> [Task prompt] Rewrite the lines below, swapping each "Where should I click to:" for "Where do I click to:" and leaving everything else unchanged.

[A series of records]

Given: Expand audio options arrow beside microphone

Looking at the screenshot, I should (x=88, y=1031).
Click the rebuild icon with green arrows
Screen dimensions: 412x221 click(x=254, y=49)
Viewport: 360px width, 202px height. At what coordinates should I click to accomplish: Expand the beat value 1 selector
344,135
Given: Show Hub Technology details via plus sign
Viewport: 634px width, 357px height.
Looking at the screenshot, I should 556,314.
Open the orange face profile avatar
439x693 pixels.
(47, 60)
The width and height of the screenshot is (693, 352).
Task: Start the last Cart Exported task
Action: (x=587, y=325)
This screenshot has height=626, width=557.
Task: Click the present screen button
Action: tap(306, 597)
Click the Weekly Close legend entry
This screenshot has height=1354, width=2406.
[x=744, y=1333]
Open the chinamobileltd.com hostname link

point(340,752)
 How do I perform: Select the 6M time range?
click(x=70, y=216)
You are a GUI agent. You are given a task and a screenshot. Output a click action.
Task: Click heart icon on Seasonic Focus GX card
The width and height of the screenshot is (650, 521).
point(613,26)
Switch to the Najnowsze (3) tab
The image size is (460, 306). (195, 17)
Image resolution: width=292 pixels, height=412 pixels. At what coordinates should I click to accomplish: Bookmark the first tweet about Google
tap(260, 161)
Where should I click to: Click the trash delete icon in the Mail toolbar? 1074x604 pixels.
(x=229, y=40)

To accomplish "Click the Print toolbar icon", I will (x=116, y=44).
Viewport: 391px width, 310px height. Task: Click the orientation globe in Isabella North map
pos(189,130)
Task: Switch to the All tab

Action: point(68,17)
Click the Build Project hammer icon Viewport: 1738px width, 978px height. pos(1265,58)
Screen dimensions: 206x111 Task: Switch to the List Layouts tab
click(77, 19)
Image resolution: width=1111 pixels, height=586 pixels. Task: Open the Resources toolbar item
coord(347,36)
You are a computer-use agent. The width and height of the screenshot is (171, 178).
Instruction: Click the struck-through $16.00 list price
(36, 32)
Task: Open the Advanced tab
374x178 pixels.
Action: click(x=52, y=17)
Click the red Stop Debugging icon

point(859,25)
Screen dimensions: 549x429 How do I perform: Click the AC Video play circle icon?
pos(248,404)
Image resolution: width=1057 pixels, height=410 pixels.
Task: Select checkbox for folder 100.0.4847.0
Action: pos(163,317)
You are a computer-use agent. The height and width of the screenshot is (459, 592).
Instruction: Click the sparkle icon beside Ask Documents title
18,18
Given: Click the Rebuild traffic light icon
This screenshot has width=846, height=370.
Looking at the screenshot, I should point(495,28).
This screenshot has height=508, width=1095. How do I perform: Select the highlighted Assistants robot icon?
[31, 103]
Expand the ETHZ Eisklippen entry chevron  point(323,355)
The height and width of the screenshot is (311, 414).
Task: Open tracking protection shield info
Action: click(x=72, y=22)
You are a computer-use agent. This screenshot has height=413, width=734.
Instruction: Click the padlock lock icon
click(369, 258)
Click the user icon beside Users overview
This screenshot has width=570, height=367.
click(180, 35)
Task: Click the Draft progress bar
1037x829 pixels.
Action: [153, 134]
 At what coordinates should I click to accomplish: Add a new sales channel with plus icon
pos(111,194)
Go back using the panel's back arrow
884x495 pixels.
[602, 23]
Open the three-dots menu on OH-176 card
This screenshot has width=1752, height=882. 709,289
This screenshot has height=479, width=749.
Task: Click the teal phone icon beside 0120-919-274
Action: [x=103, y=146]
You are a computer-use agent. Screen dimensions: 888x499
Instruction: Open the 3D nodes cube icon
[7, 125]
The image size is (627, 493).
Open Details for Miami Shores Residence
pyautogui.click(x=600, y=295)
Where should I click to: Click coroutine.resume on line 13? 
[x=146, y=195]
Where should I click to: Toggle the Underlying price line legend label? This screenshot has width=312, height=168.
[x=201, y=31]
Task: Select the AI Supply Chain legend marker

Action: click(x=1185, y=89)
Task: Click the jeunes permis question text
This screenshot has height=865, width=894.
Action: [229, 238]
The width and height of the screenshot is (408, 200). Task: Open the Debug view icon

> [Solution below]
Given: Expand audio options arrow beside microphone

Looking at the screenshot, I should (x=88, y=1031).
Click the rebuild icon with green arrows
Screen dimensions: 412x221 click(x=254, y=49)
Viewport: 360px width, 202px height. At what coordinates should I click to accomplish: Expand the beat value 1 selector
344,135
Given: Show Hub Technology details via plus sign
Viewport: 634px width, 357px height.
Looking at the screenshot, I should 556,314.
Open the orange face profile avatar
439x693 pixels.
(47, 60)
The width and height of the screenshot is (693, 352).
Task: Start the last Cart Exported task
Action: (x=587, y=325)
This screenshot has height=626, width=557.
Task: Click the present screen button
Action: tap(306, 597)
Click the Weekly Close legend entry
This screenshot has height=1354, width=2406.
[x=744, y=1333]
Open the chinamobileltd.com hostname link

point(340,752)
 How do I perform: Select the 6M time range?
click(x=70, y=216)
You are a GUI agent. You are given a task and a screenshot. Output a click action.
Task: Click heart icon on Seasonic Focus GX card
The width and height of the screenshot is (650, 521).
point(613,26)
Switch to the Najnowsze (3) tab
The image size is (460, 306). (195, 17)
Image resolution: width=292 pixels, height=412 pixels. At what coordinates should I click to accomplish: Bookmark the first tweet about Google
tap(260, 161)
Where do I click to: Click the trash delete icon in the Mail toolbar? 1074x604 pixels.
(x=229, y=40)

To accomplish "Click the Print toolbar icon", I will (x=116, y=44).
Viewport: 391px width, 310px height. Task: Click the orientation globe in Isabella North map
pos(189,130)
Task: Switch to the All tab

Action: point(68,17)
Click the Build Project hammer icon Viewport: 1738px width, 978px height. pos(1265,58)
Screen dimensions: 206x111 Task: Switch to the List Layouts tab
click(77, 19)
Image resolution: width=1111 pixels, height=586 pixels. Task: Open the Resources toolbar item
coord(347,36)
You are a computer-use agent. The width and height of the screenshot is (171, 178).
Instruction: Click the struck-through $16.00 list price
(36, 32)
Task: Open the Advanced tab
374x178 pixels.
Action: click(x=52, y=17)
Click the red Stop Debugging icon

point(859,25)
Screen dimensions: 549x429 How do I perform: Click the AC Video play circle icon?
pos(248,404)
Image resolution: width=1057 pixels, height=410 pixels.
Task: Select checkbox for folder 100.0.4847.0
Action: pos(163,317)
You are a computer-use agent. The height and width of the screenshot is (459, 592).
Instruction: Click the sparkle icon beside Ask Documents title
18,18
Given: Click the Rebuild traffic light icon
This screenshot has width=846, height=370.
Looking at the screenshot, I should point(495,28).
This screenshot has height=508, width=1095. How do I perform: Select the highlighted Assistants robot icon?
[31, 103]
Expand the ETHZ Eisklippen entry chevron  point(323,355)
The height and width of the screenshot is (311, 414).
Task: Open tracking protection shield info
Action: click(x=72, y=22)
You are a computer-use agent. This screenshot has height=413, width=734.
Instruction: Click the padlock lock icon
click(369, 258)
Click the user icon beside Users overview
This screenshot has width=570, height=367.
click(180, 35)
Task: Click the Draft progress bar
1037x829 pixels.
Action: [153, 134]
 At what coordinates should I click to accomplish: Add a new sales channel with plus icon
pos(111,194)
Go back using the panel's back arrow
884x495 pixels.
[602, 23]
Open the three-dots menu on OH-176 card
This screenshot has width=1752, height=882. 709,289
This screenshot has height=479, width=749.
Task: Click the teal phone icon beside 0120-919-274
Action: [x=103, y=146]
You are a computer-use agent. Screen dimensions: 888x499
Instruction: Open the 3D nodes cube icon
[7, 125]
The image size is (627, 493).
Open Details for Miami Shores Residence
pyautogui.click(x=600, y=295)
Where do I click to: Click coroutine.resume on line 13? 
[x=146, y=195]
Where do I click to: Toggle the Underlying price line legend label? This screenshot has width=312, height=168.
[x=201, y=31]
Task: Select the AI Supply Chain legend marker

Action: click(x=1185, y=89)
Task: Click the jeunes permis question text
This screenshot has height=865, width=894.
Action: [229, 238]
The width and height of the screenshot is (408, 200). Task: Open the Debug view icon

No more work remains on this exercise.